PROVIDED RECORDS
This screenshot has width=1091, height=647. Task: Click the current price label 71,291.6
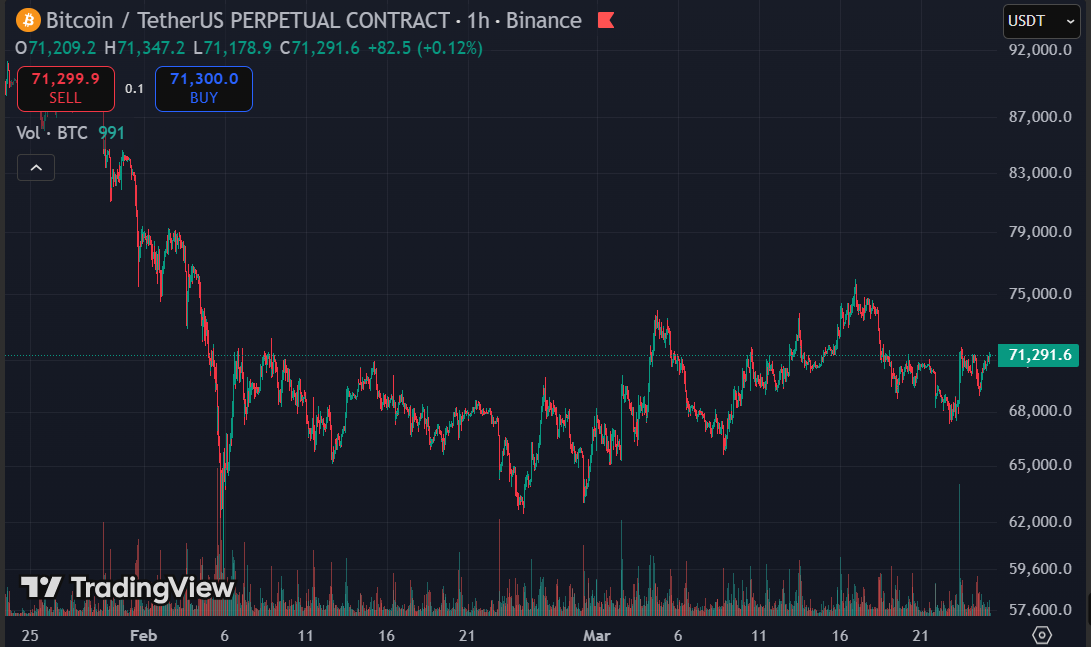1038,354
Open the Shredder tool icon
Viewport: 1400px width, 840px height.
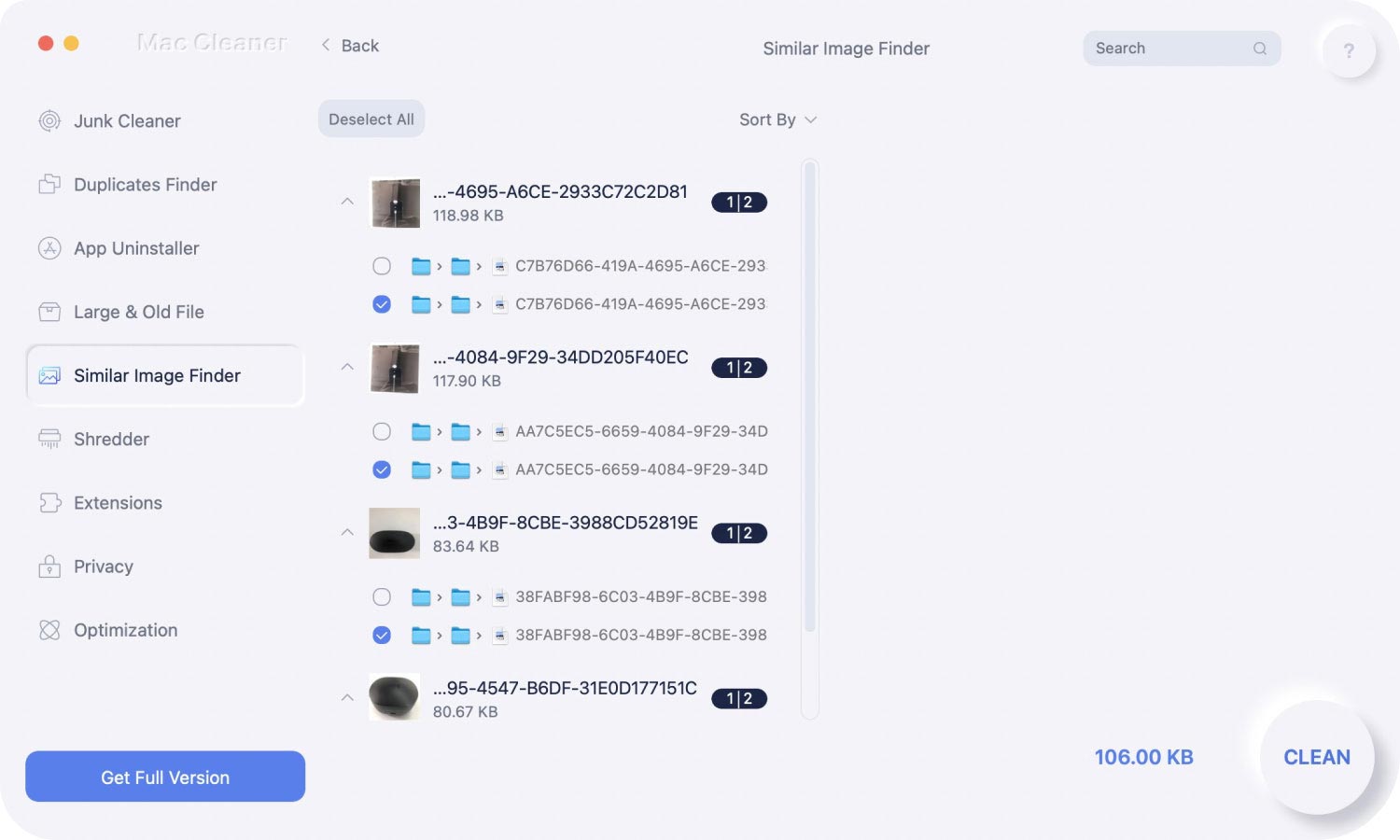49,440
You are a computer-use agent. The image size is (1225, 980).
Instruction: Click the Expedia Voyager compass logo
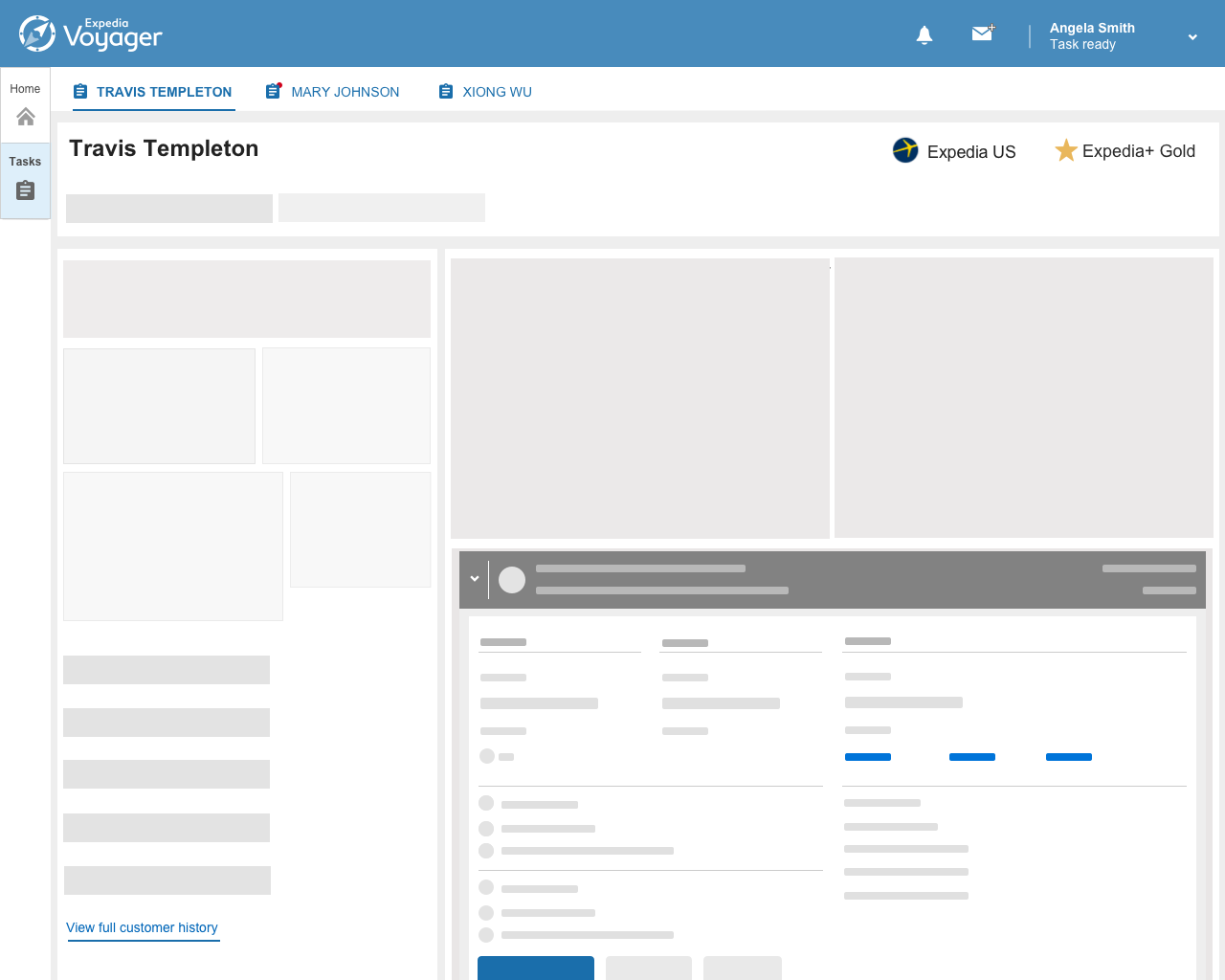point(37,34)
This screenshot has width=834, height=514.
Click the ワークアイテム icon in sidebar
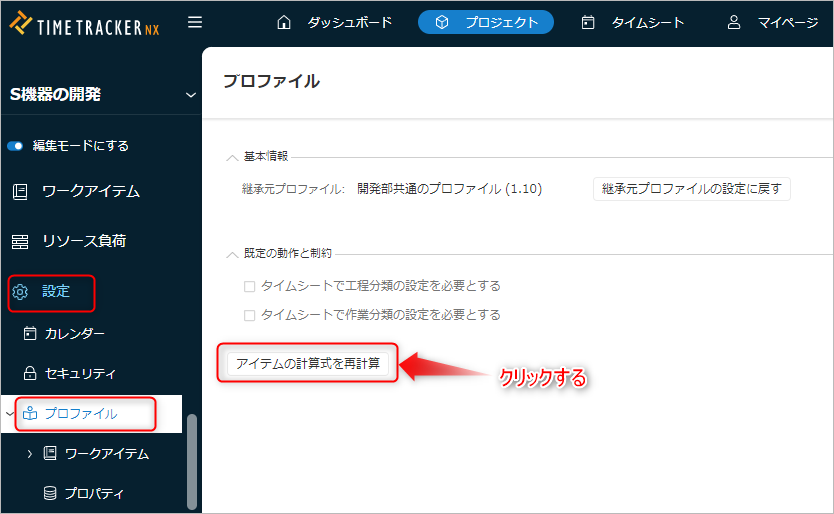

TASK INSTRUCTIONS
Copy verbatim the span that begins at the line containing "Viewport: 1400px width, 840px height." and ends at the last line of the material, inclusive of both; exclude pictures.

SOLUTION TO THE PROBLEM
Viewport: 1400px width, 840px height.
49,440
You are a computer-use agent. The image size is (1225, 980).
Instruction: Click the Expedia Voyager compass logo
point(37,34)
This screenshot has width=834, height=514.
Click the ワークアイテム icon in sidebar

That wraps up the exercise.